• **PAGE TEXT**:
--*--

2. The Appellants' asylum applications were refused in decisions dated 2 and 3 June 2018. The Appellants appealed against these decisions and their appeals came before Judge of the First-tier Tribunal Ford for hearing on 15 January 2019.
3. In decision and reasons promulgated on 22 January 2019, the appeals were dismissed.
4. Permission to appeal was sought, in time, on the basis that the judge had misinterpreted several documents and made factual inaccuracies, in particular:
(i) in finding that the letter from the Regional Police Office of Multan did not identify the complaint was wrong and contradictory;
(ii) in finding the letter was not on letterheaded paper however it was stamped and signed and the judge did not place weight on this;
(iii) At 60 and 34D in finding that the letter from the City Police Station was illegible when it was only the signature that was illegible not the text itself and that this was an important document because it was an FIR issued by the rangers against the Appellants;
(iv) The judge erred in failing to finish her sentence at the end of paragraph 6D and 34D;
(v) The judge had erred in her assessment of the letter from the Pakistan Ulema Council at 6H, finding this is against A1 and that this was a shift in evidence because the fatwa was against A2, when it was never either Appellants' account and never stated in any evidence, document or at the hearing that a fatwa had been issued against A2;
(vi) In respect of her rejection of the evidence of the witness, the judge failed to take account of the fact that the witness had gone to the Appellants' village not in order to inspect whether there was a mosque and madrassa but to pay his respects to the parents of his friend who had lost their son.

--*--

• **EXTRACTED ENTRIES**:
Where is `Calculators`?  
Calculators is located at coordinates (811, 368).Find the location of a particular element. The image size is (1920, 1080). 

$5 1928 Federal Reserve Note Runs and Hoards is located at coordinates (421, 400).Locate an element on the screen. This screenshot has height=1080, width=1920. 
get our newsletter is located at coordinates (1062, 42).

--*--

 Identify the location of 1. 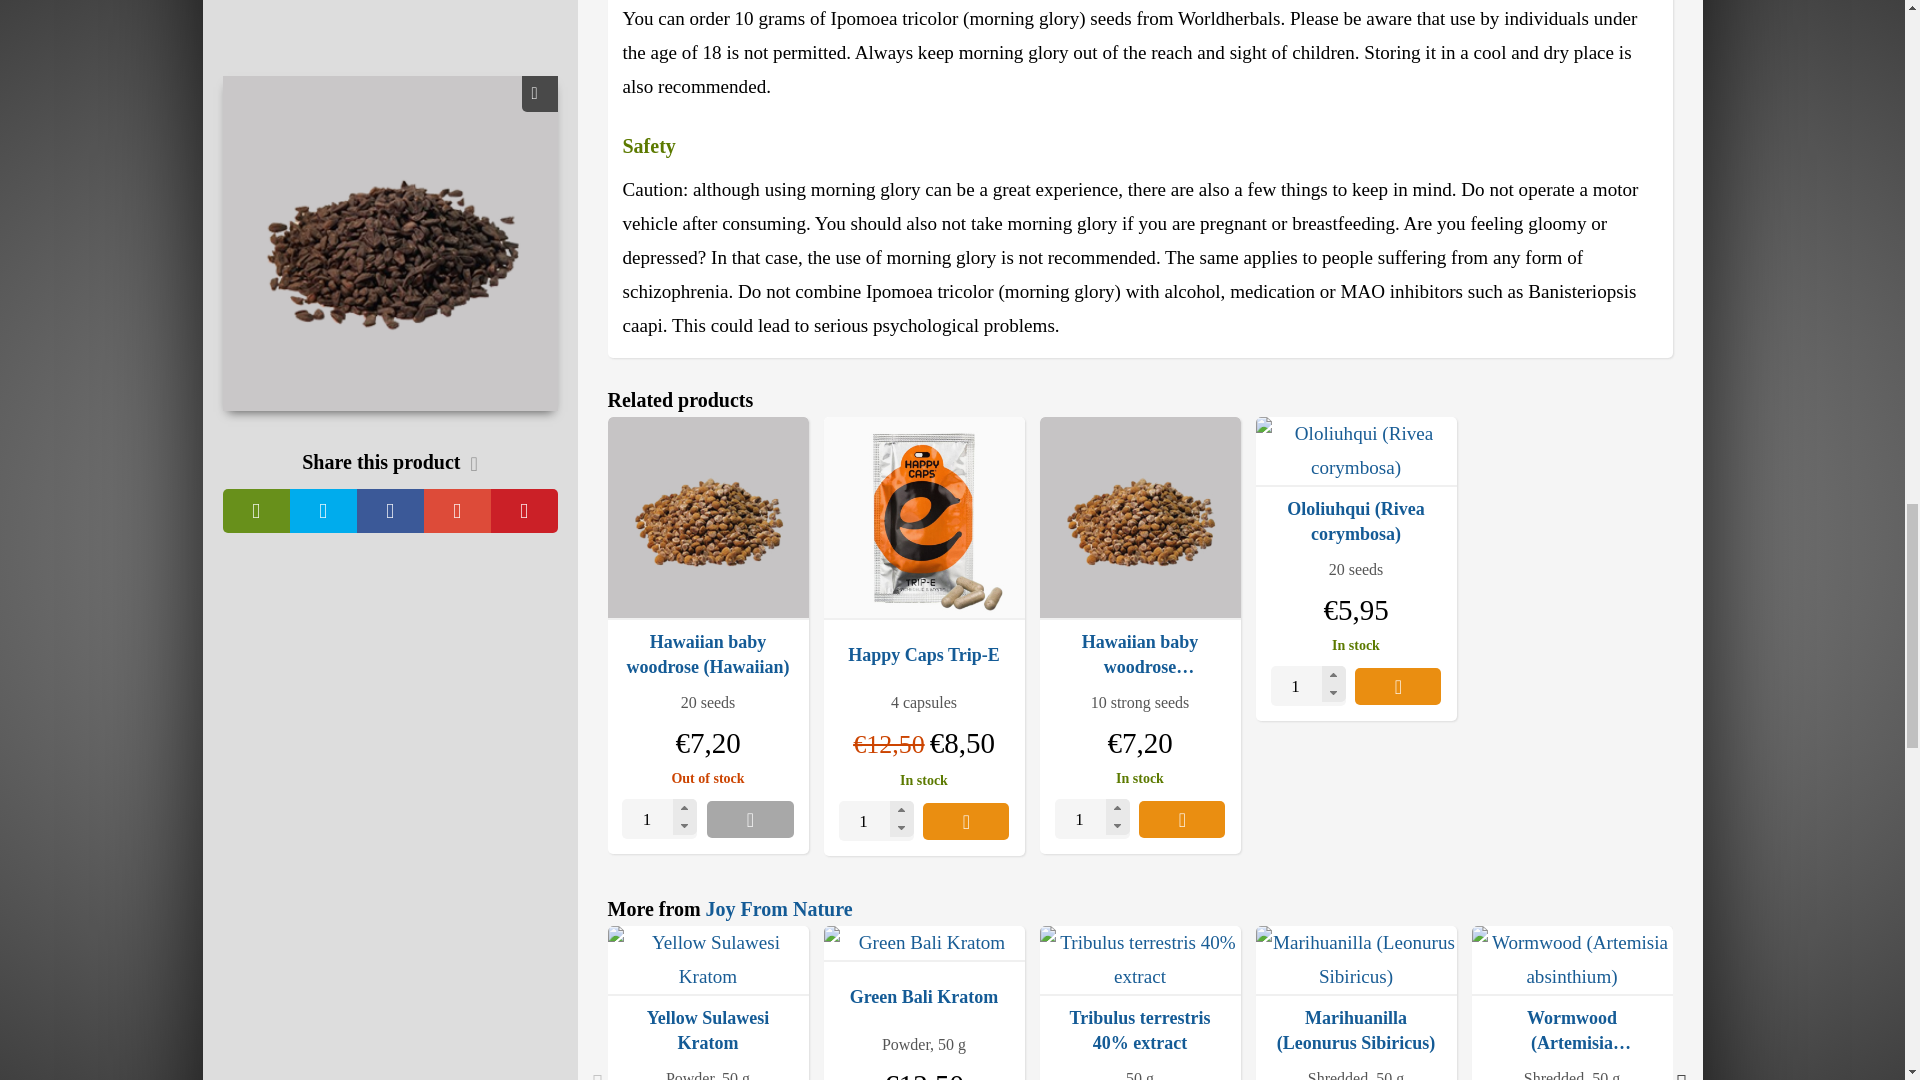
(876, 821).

--*--

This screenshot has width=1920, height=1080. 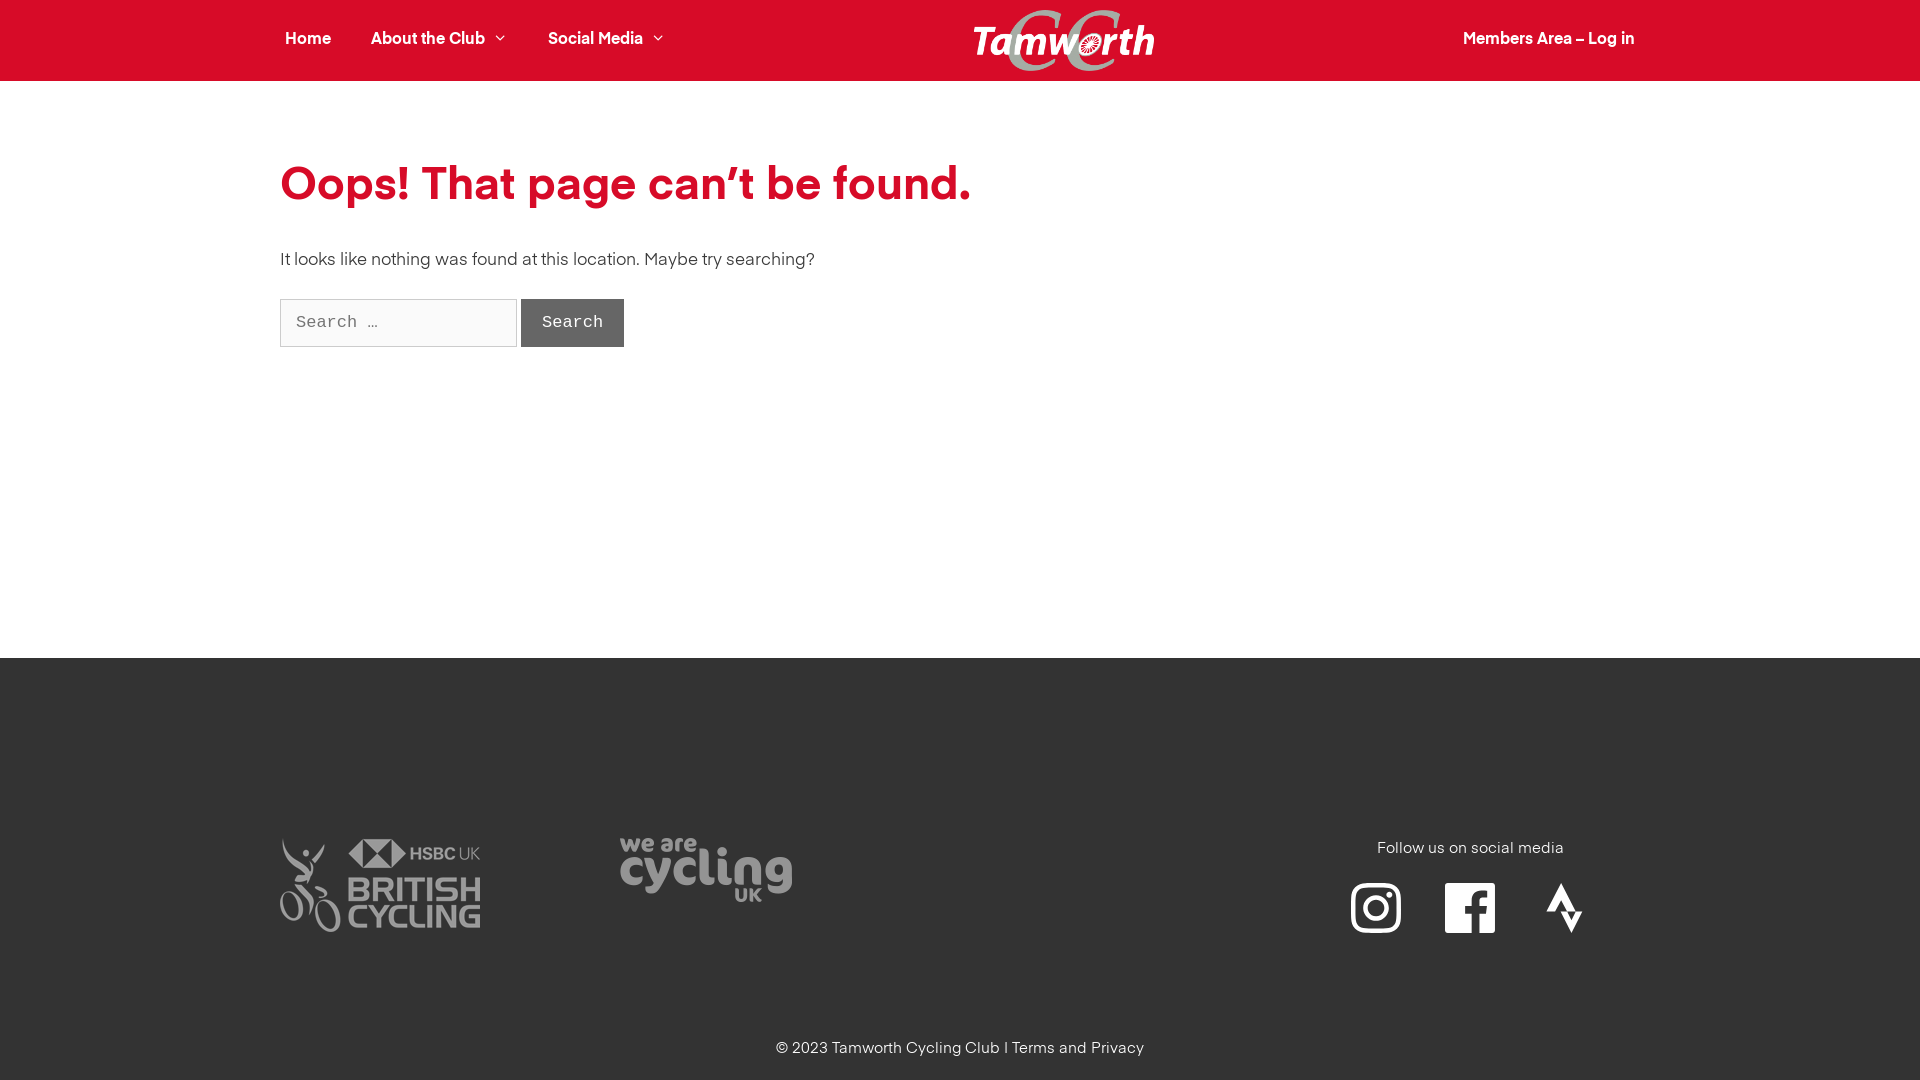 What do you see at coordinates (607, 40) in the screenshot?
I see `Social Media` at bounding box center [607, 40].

--*--

• **TO BE DONE**:
(a) From the appeal decision, reproduce word for word the part that opens with the words containing "2. The Appellants'" and closes with "15 January 2019.".
(b) In the appeal decision, on what grounds did the appellants say the judge was wrong to find the letter from the City Police Station illegible?

• **ANSWERS GIVEN**:
(a)
2. The Appellants' asylum applications were refused in decisions dated 2 and 3 June 2018. The Appellants appealed against these decisions and their appeals came before Judge of the First-tier Tribunal Ford for hearing on 15 January 2019.

(b) They said only the signature was illegible, not the text of the letter. They also argued that the letter was an important document because it was an FIR issued by the rangers against them.